> **Exercise brief**: Every line below is to be copied exactly, with the pictures left out.

> **Records for the exercise**:
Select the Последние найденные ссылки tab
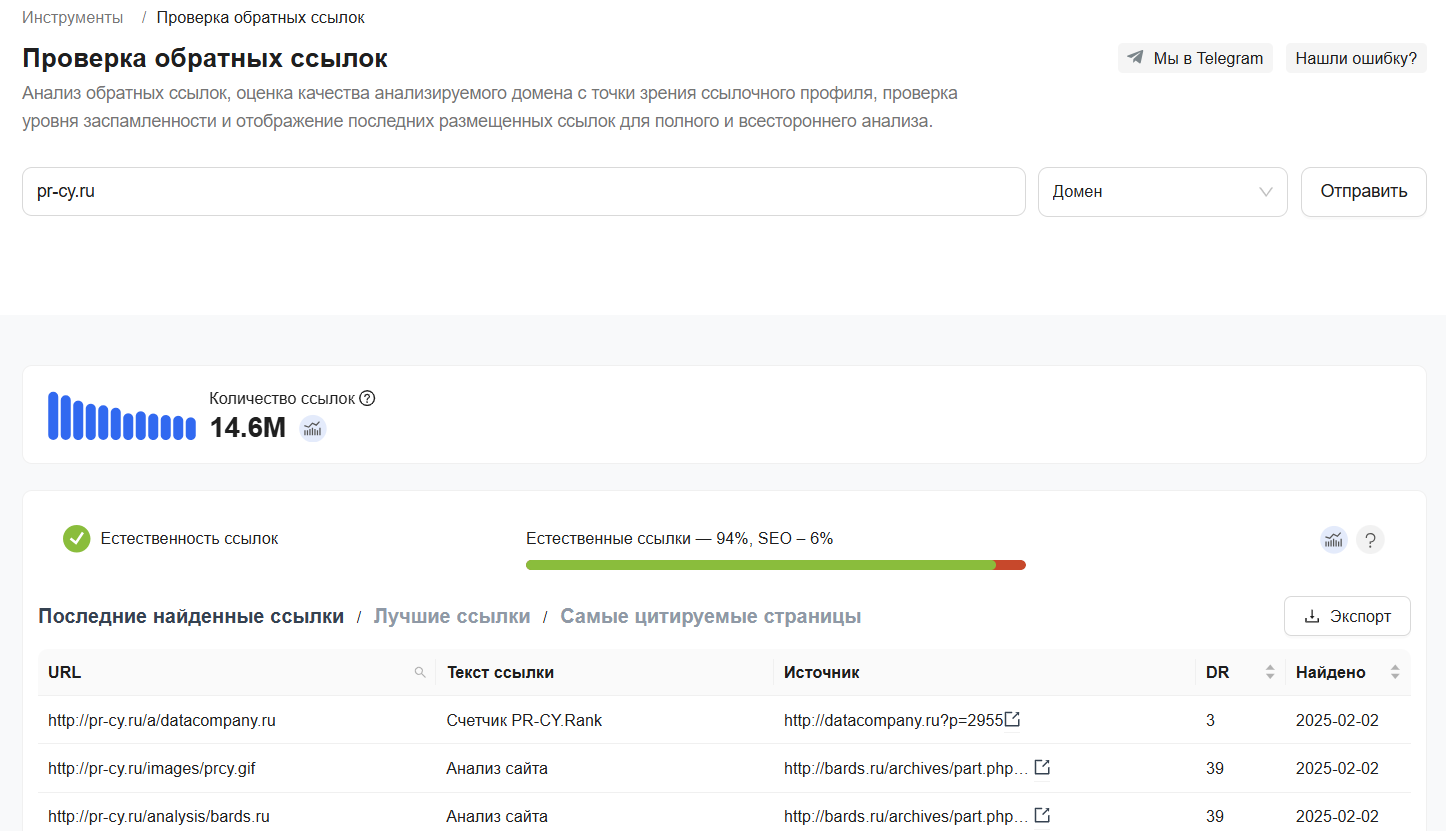 pos(191,616)
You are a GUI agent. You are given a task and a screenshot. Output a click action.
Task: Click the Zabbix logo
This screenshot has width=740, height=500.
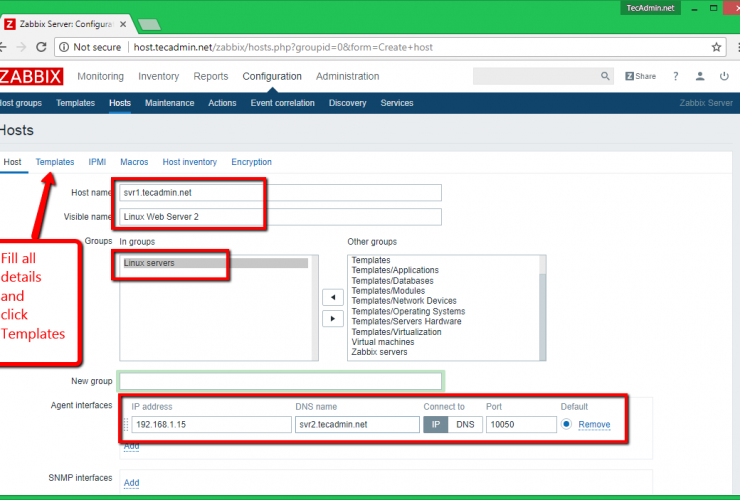(30, 76)
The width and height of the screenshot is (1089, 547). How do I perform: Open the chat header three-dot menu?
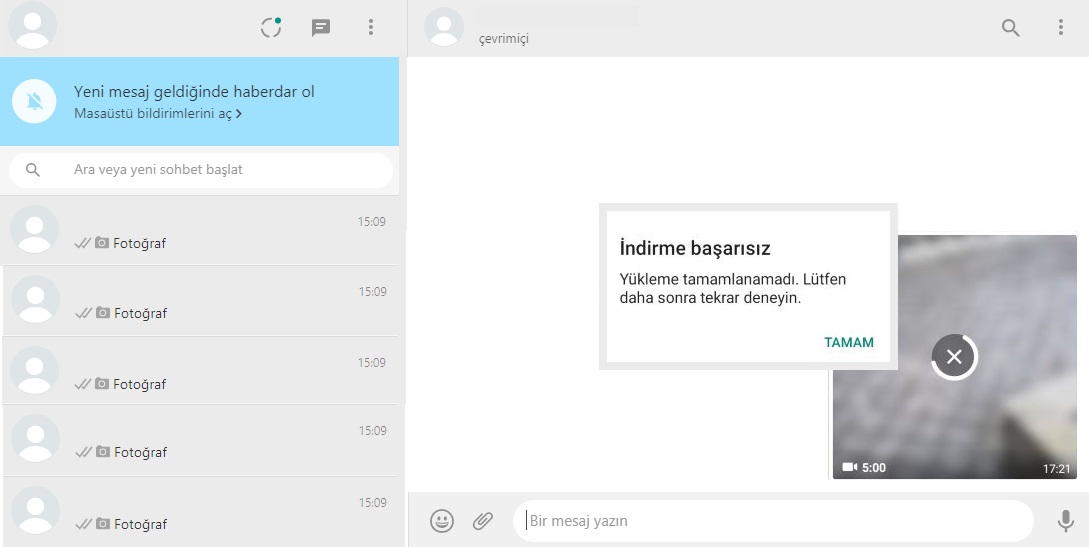pyautogui.click(x=1061, y=28)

> **Reply to the task**:
Select the Последние найденные ссылки tab
 pos(191,616)
You are a GUI agent. You are given a task and a screenshot. Output a click action.
Task: Click the Zabbix logo
This screenshot has width=740, height=500.
(30, 76)
The width and height of the screenshot is (1089, 547). How do I perform: Open the chat header three-dot menu?
pyautogui.click(x=1061, y=28)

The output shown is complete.